EXERCISE GOAL:
Where a line below holds the string "computer", copy that line.

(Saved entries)
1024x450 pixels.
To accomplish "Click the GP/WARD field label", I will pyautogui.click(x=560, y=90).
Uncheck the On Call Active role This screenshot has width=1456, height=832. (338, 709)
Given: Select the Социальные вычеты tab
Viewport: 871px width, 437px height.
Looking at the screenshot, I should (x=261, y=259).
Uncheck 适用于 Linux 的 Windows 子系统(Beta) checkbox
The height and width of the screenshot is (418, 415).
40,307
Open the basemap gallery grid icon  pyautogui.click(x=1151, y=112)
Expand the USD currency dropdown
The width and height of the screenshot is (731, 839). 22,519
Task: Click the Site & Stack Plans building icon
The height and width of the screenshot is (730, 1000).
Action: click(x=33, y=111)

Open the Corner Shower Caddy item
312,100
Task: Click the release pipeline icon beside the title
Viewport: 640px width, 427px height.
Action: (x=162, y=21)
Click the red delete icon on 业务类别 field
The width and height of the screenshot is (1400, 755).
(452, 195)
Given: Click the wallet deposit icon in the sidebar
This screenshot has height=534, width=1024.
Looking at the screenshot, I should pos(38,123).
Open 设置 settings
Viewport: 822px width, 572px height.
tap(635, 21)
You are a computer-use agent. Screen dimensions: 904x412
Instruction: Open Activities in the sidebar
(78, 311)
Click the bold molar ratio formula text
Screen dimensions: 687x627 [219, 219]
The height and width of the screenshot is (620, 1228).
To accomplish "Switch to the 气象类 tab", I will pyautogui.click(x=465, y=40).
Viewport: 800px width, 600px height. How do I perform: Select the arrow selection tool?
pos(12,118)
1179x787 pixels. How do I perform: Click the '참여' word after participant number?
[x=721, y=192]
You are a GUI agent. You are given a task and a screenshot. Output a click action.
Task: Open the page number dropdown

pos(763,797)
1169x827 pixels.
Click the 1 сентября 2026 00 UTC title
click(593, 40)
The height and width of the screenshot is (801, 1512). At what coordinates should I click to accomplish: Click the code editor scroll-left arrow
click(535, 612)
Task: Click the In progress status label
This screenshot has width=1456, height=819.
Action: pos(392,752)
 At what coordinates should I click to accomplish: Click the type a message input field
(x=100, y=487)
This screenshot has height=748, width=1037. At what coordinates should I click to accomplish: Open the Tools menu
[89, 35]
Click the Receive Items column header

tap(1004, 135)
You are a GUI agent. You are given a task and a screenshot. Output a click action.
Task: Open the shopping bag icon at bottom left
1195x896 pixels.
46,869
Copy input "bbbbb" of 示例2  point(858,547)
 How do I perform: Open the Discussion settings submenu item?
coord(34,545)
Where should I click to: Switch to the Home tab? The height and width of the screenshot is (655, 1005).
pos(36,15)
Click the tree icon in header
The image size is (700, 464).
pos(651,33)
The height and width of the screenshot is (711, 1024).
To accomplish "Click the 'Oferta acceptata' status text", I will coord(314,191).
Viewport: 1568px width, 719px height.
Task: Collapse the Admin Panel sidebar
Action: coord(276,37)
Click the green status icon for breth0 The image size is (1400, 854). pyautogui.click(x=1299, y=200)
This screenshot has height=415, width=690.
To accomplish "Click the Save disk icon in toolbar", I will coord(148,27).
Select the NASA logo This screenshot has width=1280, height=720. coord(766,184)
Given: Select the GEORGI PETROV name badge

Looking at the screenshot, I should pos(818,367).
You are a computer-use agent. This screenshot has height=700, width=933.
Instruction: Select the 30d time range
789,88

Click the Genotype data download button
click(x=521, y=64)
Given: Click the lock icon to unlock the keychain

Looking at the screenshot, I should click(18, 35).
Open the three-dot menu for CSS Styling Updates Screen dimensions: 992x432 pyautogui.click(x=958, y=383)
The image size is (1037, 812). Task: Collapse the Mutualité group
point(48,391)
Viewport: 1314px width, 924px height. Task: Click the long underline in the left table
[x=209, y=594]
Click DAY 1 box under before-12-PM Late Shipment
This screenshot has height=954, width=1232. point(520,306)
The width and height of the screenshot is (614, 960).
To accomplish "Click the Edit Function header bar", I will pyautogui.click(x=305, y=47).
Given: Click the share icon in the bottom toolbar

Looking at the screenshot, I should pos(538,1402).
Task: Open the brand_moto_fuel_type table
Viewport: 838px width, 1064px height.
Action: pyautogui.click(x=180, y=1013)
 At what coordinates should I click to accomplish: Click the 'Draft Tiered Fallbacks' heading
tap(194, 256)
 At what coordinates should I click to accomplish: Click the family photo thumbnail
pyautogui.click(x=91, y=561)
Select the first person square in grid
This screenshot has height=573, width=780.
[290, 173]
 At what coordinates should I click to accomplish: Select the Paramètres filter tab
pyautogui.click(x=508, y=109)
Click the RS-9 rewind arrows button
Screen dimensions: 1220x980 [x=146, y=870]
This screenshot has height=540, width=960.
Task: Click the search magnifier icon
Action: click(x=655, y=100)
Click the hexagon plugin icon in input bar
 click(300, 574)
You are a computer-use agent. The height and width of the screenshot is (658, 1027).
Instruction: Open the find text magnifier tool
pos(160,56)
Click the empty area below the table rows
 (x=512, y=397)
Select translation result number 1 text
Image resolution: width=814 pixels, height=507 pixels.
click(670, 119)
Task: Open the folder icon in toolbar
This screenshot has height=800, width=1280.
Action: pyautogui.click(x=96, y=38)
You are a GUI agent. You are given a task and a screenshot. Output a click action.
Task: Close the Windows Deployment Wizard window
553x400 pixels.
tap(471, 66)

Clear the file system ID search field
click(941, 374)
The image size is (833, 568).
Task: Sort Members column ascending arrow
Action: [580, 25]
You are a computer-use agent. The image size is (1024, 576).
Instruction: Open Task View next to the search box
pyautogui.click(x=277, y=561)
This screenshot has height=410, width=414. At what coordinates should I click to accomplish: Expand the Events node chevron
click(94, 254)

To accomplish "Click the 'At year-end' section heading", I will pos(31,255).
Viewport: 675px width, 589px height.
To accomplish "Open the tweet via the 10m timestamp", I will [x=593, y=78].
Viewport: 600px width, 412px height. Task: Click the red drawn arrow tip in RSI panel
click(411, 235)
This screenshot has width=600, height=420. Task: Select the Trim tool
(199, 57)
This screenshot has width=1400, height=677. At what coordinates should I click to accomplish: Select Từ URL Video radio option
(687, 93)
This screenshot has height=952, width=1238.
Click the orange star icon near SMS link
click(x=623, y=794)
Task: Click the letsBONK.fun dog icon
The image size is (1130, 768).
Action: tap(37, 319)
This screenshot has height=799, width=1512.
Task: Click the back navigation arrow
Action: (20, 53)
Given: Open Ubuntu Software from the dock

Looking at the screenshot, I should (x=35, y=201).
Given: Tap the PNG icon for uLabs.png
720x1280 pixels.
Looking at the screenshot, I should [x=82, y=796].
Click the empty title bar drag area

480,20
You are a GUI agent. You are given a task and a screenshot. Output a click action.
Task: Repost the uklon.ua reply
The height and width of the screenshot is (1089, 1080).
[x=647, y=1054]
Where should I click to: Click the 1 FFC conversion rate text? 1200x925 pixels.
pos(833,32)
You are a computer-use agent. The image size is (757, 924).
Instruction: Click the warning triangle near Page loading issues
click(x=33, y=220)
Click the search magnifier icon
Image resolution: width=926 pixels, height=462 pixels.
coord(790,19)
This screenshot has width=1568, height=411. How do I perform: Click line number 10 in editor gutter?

ANSWER TO THIS PROBLEM:
You are a computer-use agent. Screen dimensions: 904x412
You are a computer-use agent. This screenshot has height=700, width=933.
You are a computer-use agent. The height and width of the screenshot is (658, 1027).
You are a computer-use agent. The image size is (1024, 576).
You are a computer-use agent. The image size is (757, 924).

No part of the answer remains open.